Neuroendocrine Control of Energy Balance
Our laboratory’s overarching goal seeks to understand the neuroendocrine systems regulating energy balance and motivated behaviors. Using multiple approaches from the cell to the whole organism and extensively examine the role of various neuroendocrine signaling systems (e.g., GLP-1, leptin, amylin, CCK, serotonin, glutamate, and dopamine) in peripheral and central control of food intake and body weight regulation.
Overall, our research program takes a novel systems-neuroscience approach aimed at enhancing the development of realistic pharmacological-based therapeutics to treat obesity and associated comorbidities (e.g. obesity, eating disorders, diabetes, drug addiction and nausea / malaise).
The locus coeruleus contributes to the anorectic, nausea, and autonomic physiological effects of glucagon-like peptide-1
These data contribute to a growing body of evidence that highlights the LC as a feeding-relevant nucleus. As the LC is known to express receptors for other neuropeptides relevant to energy balance regulation, future investigations aimed at characterizing the endogenous mechanism by which the LC participates in food intake control are warranted. Here, we characterize a previously unexplored site of action for endogenous and exogenous GLP-1 signaling. We show that LC GLP-1R activation suppresses food intake, engages autonomic responses, and results in illness-like behaviors. This insight is necessary to advance clinical strategies for the treatment of obesity with improved GLP-1 analogs, with the hope of mitigating the nausea pervasive to current existing GLP-1–based pharmacotherapies.
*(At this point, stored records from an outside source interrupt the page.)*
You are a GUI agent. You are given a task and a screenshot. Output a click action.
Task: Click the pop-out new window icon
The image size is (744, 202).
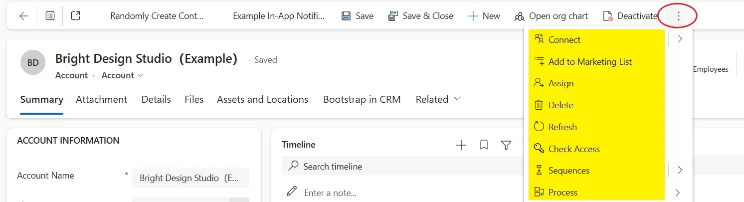point(75,16)
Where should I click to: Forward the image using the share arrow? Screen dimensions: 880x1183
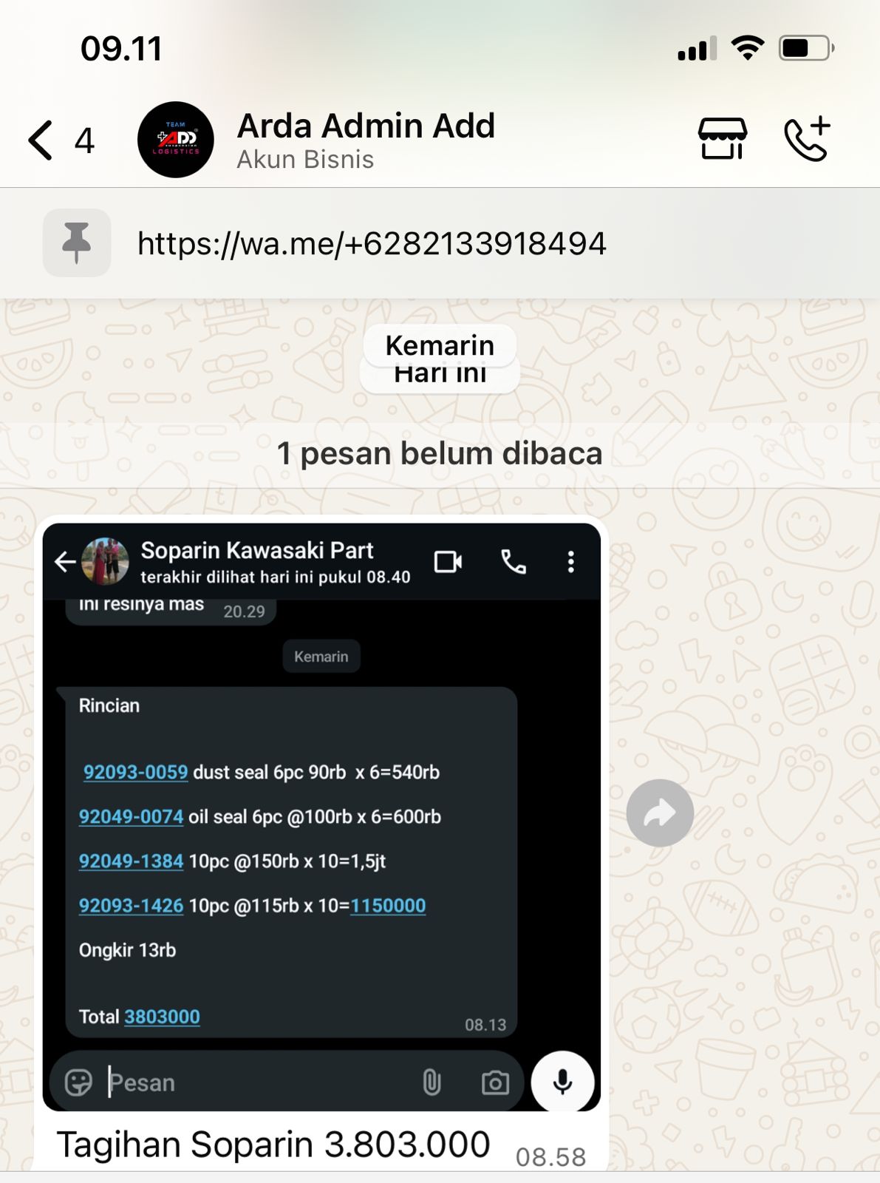click(x=660, y=813)
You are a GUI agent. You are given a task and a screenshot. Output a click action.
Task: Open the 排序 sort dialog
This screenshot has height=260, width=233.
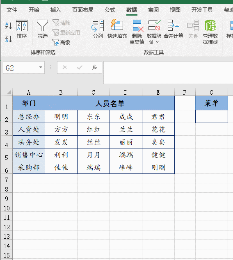coord(22,29)
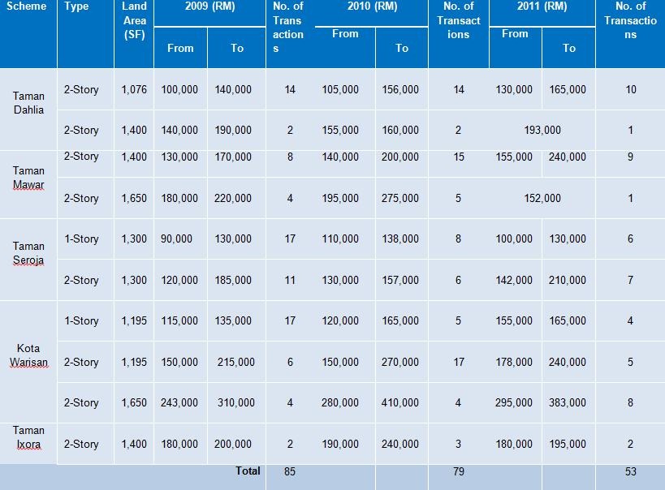Select the Kota Warisan scheme cell
Screen dimensions: 665x490
tap(28, 355)
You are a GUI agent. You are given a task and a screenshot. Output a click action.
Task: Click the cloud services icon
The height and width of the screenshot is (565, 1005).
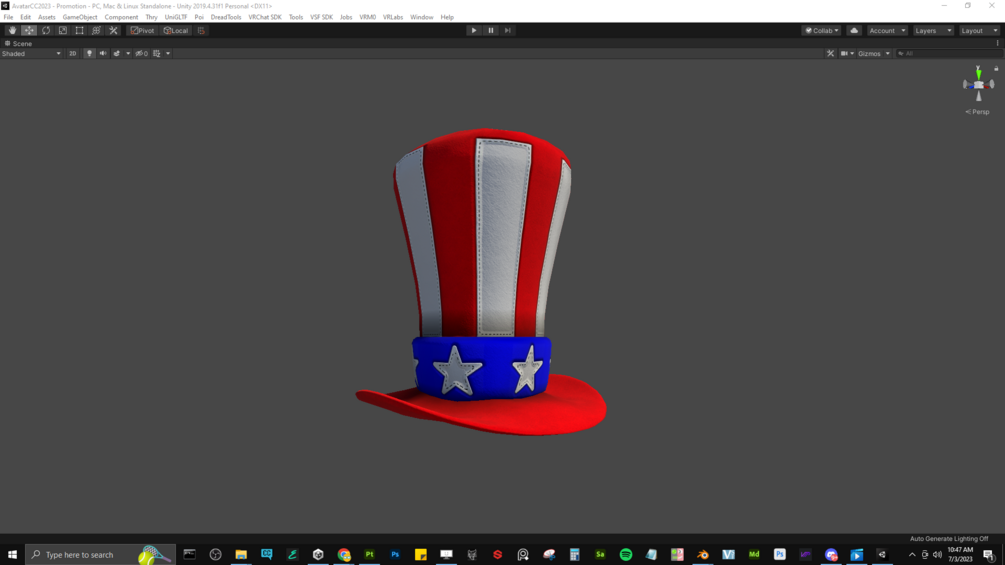[x=854, y=30]
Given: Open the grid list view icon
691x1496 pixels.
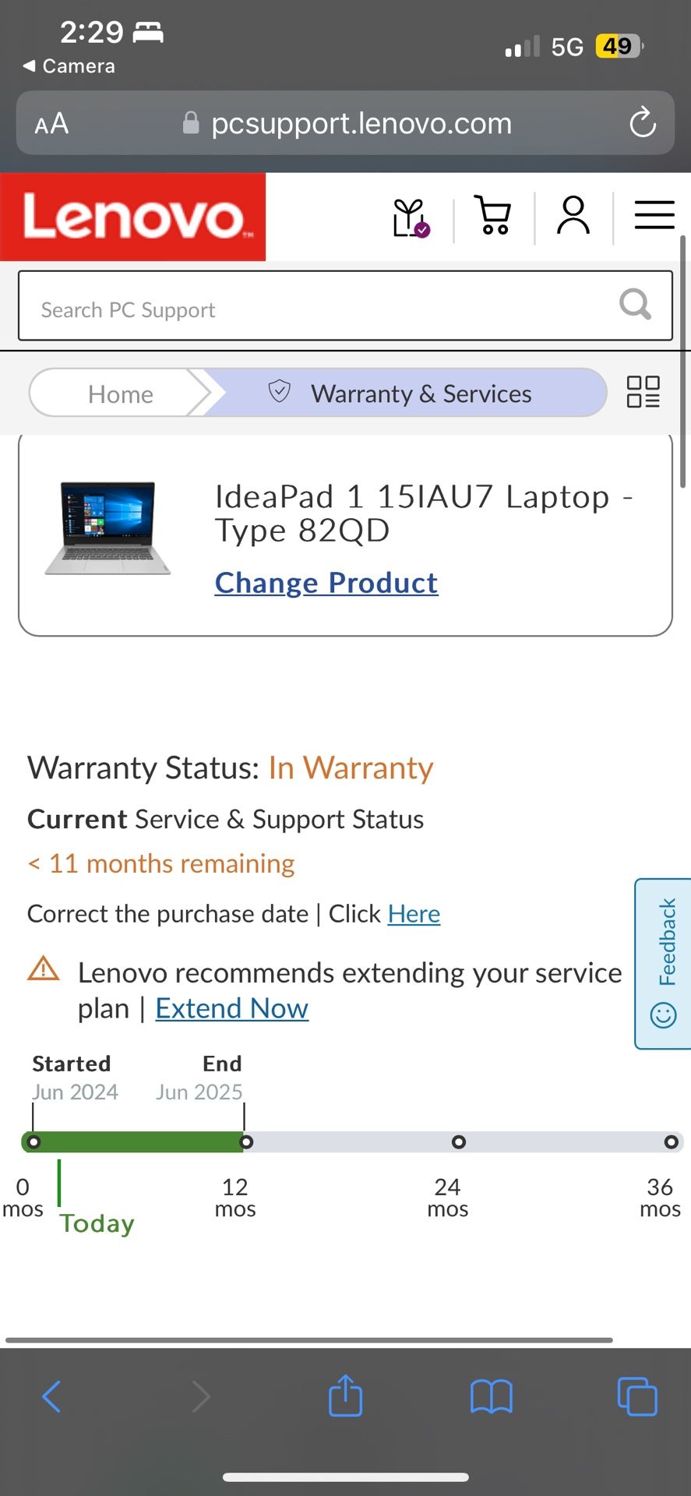Looking at the screenshot, I should pyautogui.click(x=643, y=392).
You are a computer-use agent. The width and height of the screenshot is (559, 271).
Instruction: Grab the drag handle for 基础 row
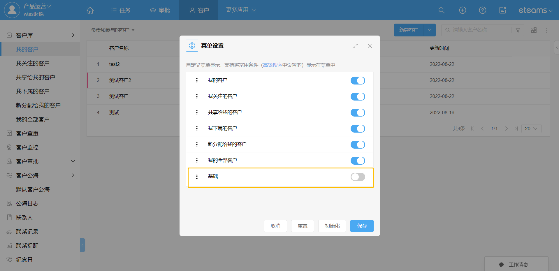[x=197, y=177]
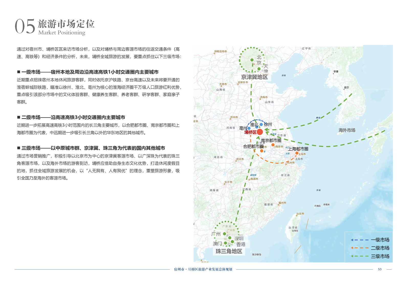Viewport: 406px width, 287px height.
Task: Select the blue dot for 徐州
Action: pos(261,125)
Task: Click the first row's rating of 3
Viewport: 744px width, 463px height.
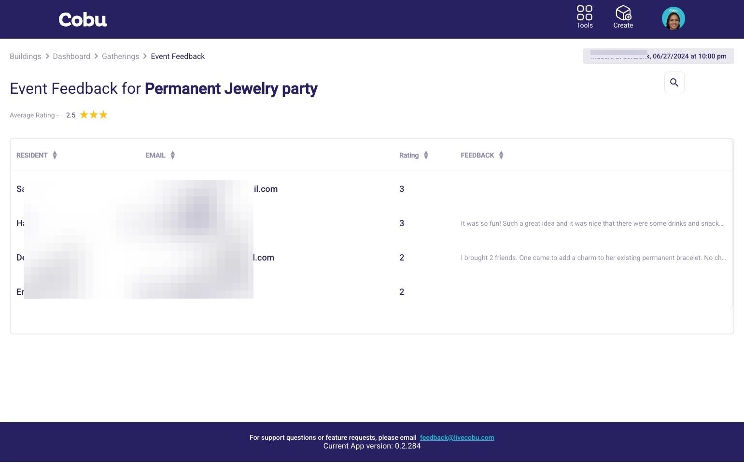Action: pyautogui.click(x=402, y=189)
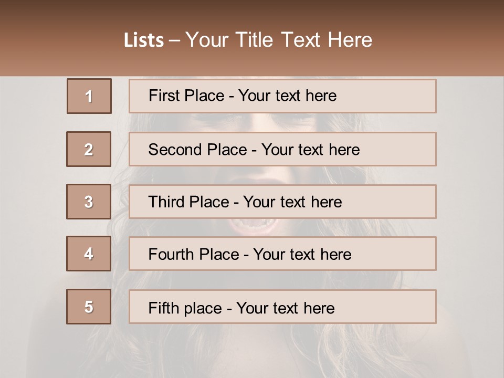Click "Your text here" in First Place row
The height and width of the screenshot is (378, 504).
click(287, 96)
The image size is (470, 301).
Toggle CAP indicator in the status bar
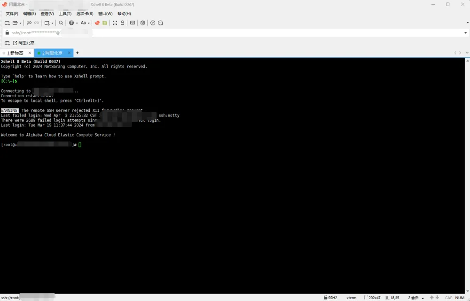pos(448,297)
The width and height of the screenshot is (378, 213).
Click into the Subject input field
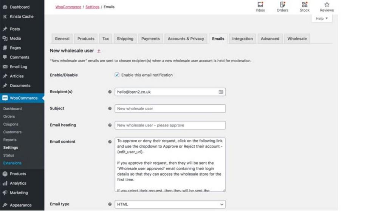[x=170, y=109]
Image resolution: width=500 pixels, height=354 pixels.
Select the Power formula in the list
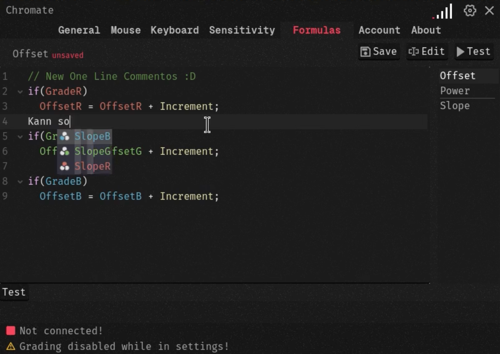tap(455, 91)
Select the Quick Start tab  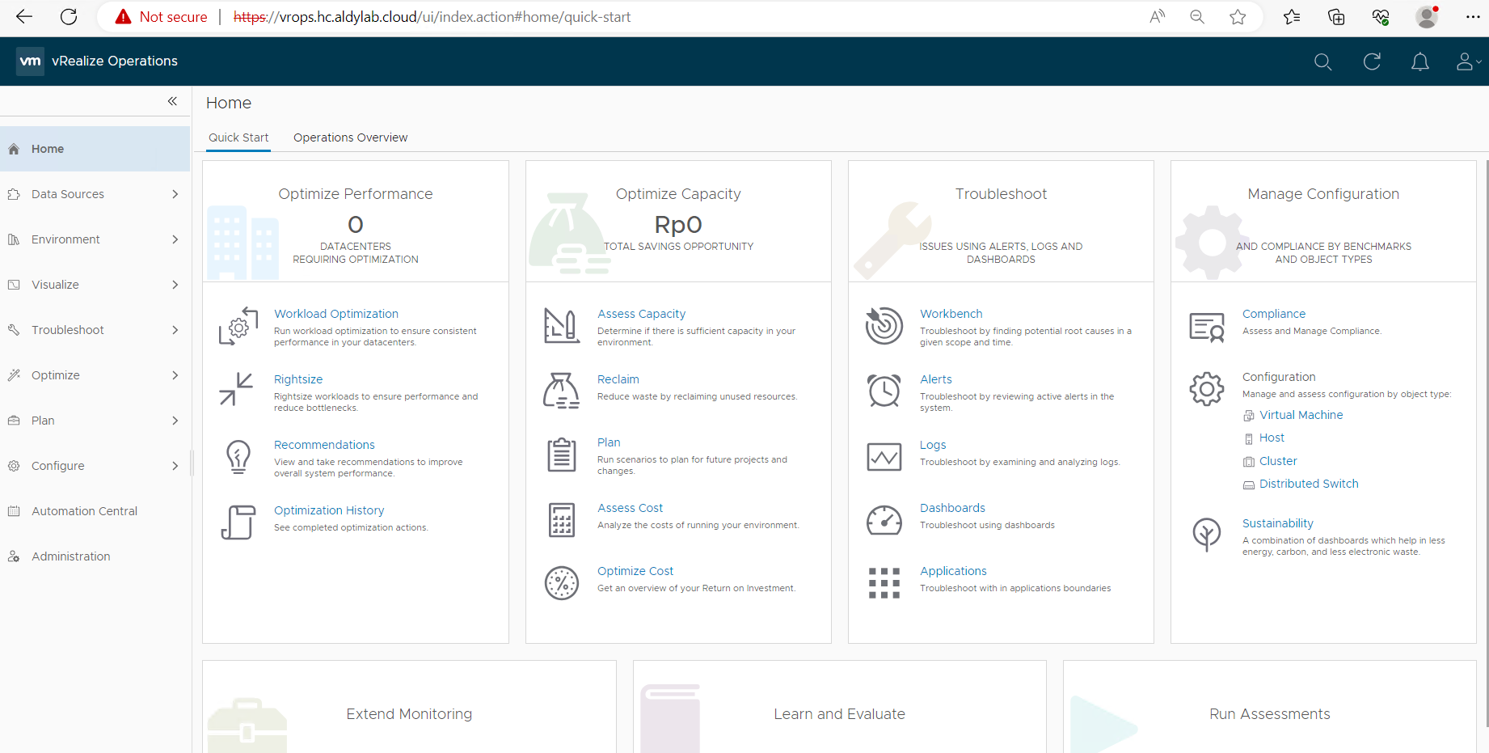[238, 137]
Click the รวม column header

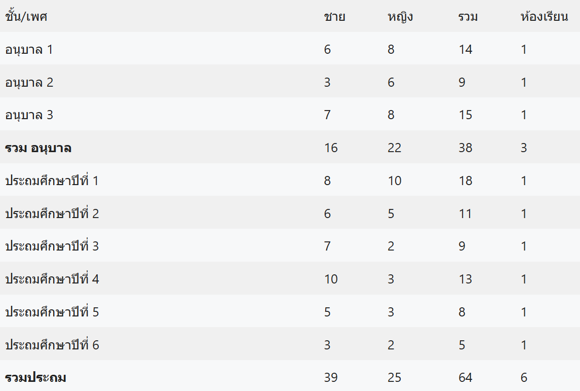(468, 17)
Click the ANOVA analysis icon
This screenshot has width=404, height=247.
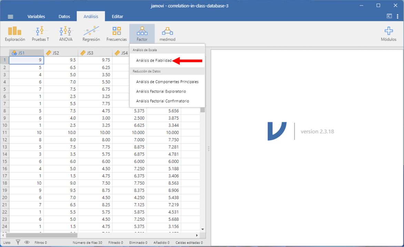[65, 34]
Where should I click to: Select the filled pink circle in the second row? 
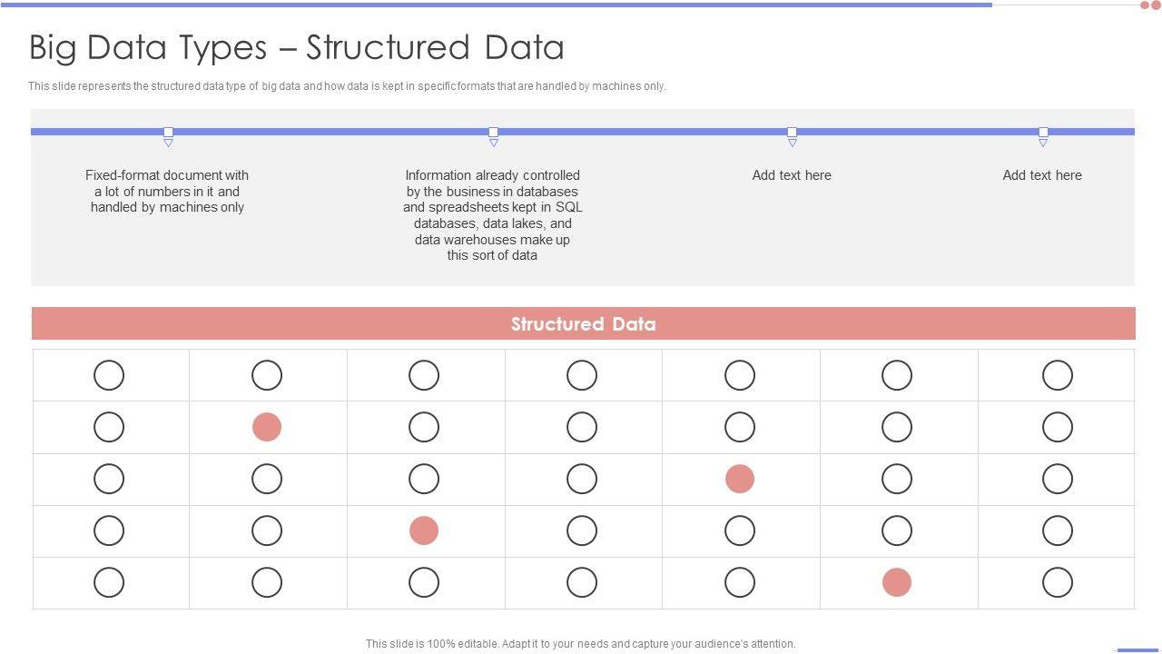(267, 427)

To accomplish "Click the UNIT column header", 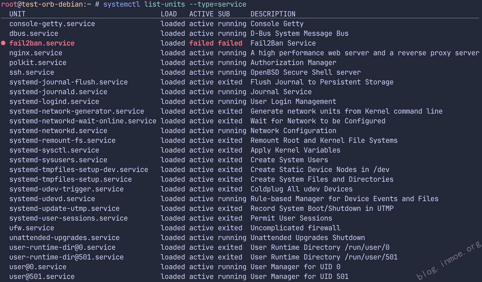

Amylin Modulates a Ventral Tegmental Area-to-Medial Prefrontal Cortex Circuit to Suppress Food Intake and Impulsive Food-Directed Behavior
The VTA and mPFC are implicated in behaviors related to reward seeking, impulsivity, and attention around feeding and other hedonic stimuli. This is the first study to investigate how a satiation hormone affects mesocortical pathway activity and food reward–directed behaviors. Using multiple behavioral, pharmacological, and genetic approaches, we demonstrated that amylin signaling in the VTA reduced palatable food intake, impulsive behavior for a food reward, and mPFC dopamine release, likely through activation of local VTA GABA neurotransmission and inhibition of VTA-to-mPFC projecting dopamine neurons.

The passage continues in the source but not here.